Ecosyste.ms: Awesome

An open API service indexing awesome lists of open source software.

Awesome Lists | Featured Topics | Projects

https://github.com/getsocial-rnd/ecs-drain-lambda

Automation of Draining ECS instances with Lambda, based on Autoscaling Group Lifecycle hooks or Spot Instance Interruption Notices
https://github.com/getsocial-rnd/ecs-drain-lambda

drain ec2-spot ecs lambda lambda-go serverless

Last synced: about 2 months ago
JSON representation

Automation of Draining ECS instances with Lambda, based on Autoscaling Group Lifecycle hooks or Spot Instance Interruption Notices

Awesome Lists containing this project

README

        

# ecs-drain-lambda

Based on the original idea from [AWS Blog post](https://aws.amazon.com/ru/blogs/compute/how-to-automate-container-instance-draining-in-amazon-ecs/) and [GitHub](https://github.com/aws-samples/ecs-cid-sample). With the following differences:

- Autoscaling Hooks events are received via CloudWatch rules, which makes possible having one function for draining many ECS Clusters

- [Serverless Framework](https://github.com/serverless/serverless) based

- Written in Golang

- Supports the draining of Spot based ECS instances via [Spot Instance Interruption Notice](https://docs.aws.amazon.com/en_us/AWSEC2/latest/UserGuide/spot-interruptions.html#spot-instance-termination-notices)

## Why?

When updating AMI for the ECS instances then ASG replaces them without ["Draining"](https://docs.aws.amazon.com/AmazonECS/latest/developerguide/container-instance-draining.html) , which may cause a short downtime of deployed containers. This function automates the ECS Cluster Instances Drain process.

## How does it work?

*ecs-drain-lambda* function:

- Receives CloudWatch event:

- **ANY** AutoScaling Lifecycle Terminate event ( ***[EC2 Auto Scaling Lifecycle Hooks](https://docs.aws.amazon.com/autoscaling/ec2/userguide/lifecycle-hooks.html) for `autoscaling:EC2_INSTANCE_TERMINATING` event should be configured on your ASG*** ) from CloudWatch Events

or

- **ANY** [Spot Instance Interruption Notice](https://docs.aws.amazon.com/en_us/AWSEC2/latest/UserGuide/spot-interruptions.html#spot-instance-termination-notices). Imporatant, AWS doesn't guarantees that instance will be drained in time, instance could be terminated before the notice arrival.
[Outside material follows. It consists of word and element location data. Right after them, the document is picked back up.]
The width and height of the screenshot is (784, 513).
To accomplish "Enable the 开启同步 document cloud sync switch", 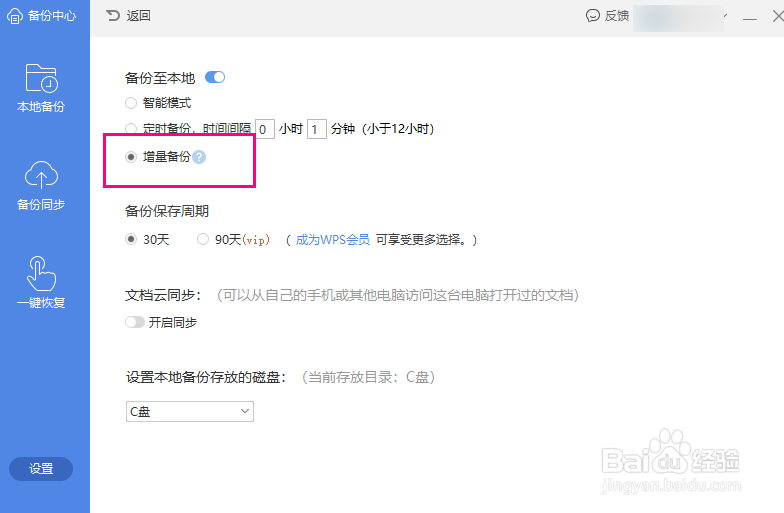I will 135,322.
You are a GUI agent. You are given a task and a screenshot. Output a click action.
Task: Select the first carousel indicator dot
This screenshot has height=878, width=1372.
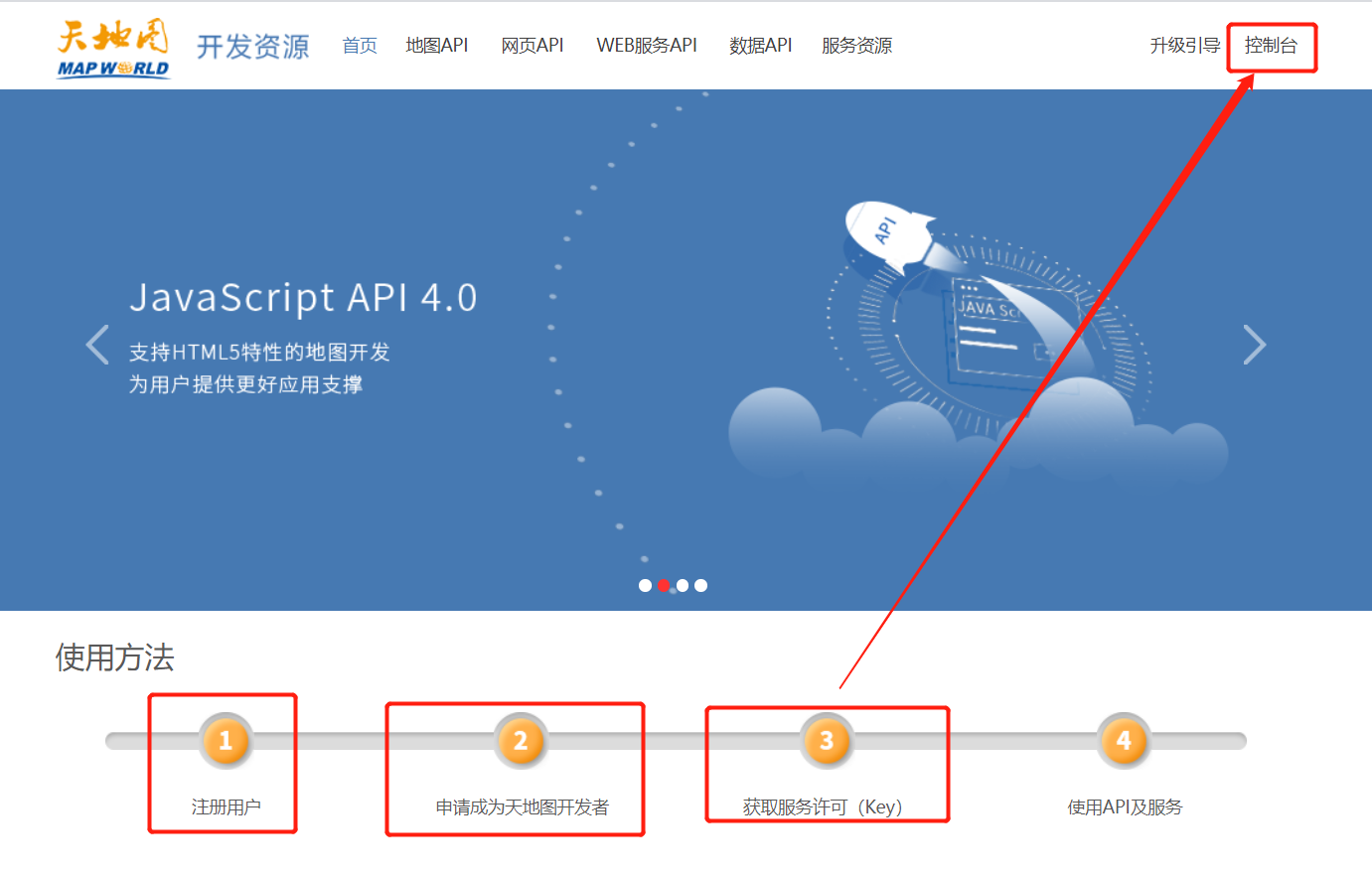point(644,585)
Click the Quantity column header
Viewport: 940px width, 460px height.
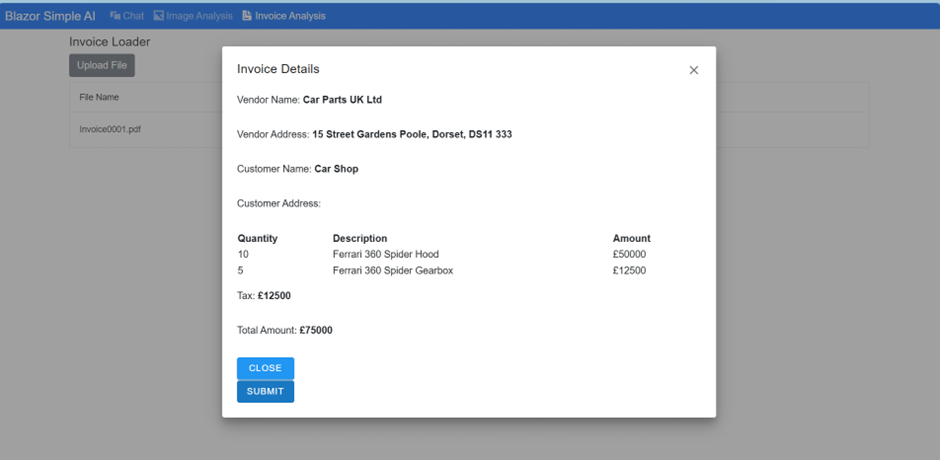coord(257,238)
- Gets the ID of the instance that has to be terminated

- Looks for the ECS Cluster name in the UserData in the following format: `ECS_CLUSTER=xxxxxxxxx`

- If some ECS Tasks are running on the instance, starts the `Drain` process

- Waits for all the ECS Tasks to shutdown

- [Completes Lifecycle Hook](https://docs.aws.amazon.com/autoscaling/ec2/userguide/lifecycle-hooks.html#completing-lifecycle-hooks), which lets ASG proceed with instance termination

## Requirements

- [Serverless Framework](https://github.com/serverless/serverless)

- [Golang](https://golang.org/doc/install)

- GNU Make

- Configured [EC2 Auto Scaling Lifecycle Hooks](https://docs.aws.amazon.com/autoscaling/ec2/userguide/lifecycle-hooks.html) for `autoscaling:EC2_INSTANCE_TERMINATING` event on your ASG

Example CloudFormation resource:

ASGTerminateHook:
Type: "AWS::AutoScaling::LifecycleHook"
Properties:
AutoScalingGroupName: !Ref ECSAutoScalingGroup
DefaultResult: "ABANDON"
HeartbeatTimeout: "900"
LifecycleTransition: "autoscaling:EC2_INSTANCE_TERMINATING"

## How to use

- Clone the repo with `git clone`

- Enter the project directory `cd ecs-drain-lambda`

- Run `make deploy`

**Note**: by default `us-east-1` region is selected, if you need to deploy it to the
different region you can use `sls deploy -v --region ${AWS_REGION}`

## Deploy with Terraform

If you want to deploy *ecs-drain-lambda* function with Terraform, there is [ecs-drain-lambda](https://registry.terraform.io/modules/nabeken/ecs-drain-lambda/aws/latest) Terraform Module.

## Limitations

- Function waits for 15 minutes for Drain to complete and fails with the timeout after

- If function fails, then the default lifecycle hook action will be triggered (`ABANDON` or `CONTINUE` depending on your Hook configuration), either result will end up with eventual instance termination.

[Documentation](https://docs.aws.amazon.com/autoscaling/ec2/userguide/lifecycle-hooks.html#lifecycle-hook-considerations)

If the instance is terminating, both ABANDON and CONTINUE allow the instance to terminate. However, ABANDON stops any remaining actions, such as other lifecycle hooks, while CONTINUE allows any other lifecycle hooks to complete.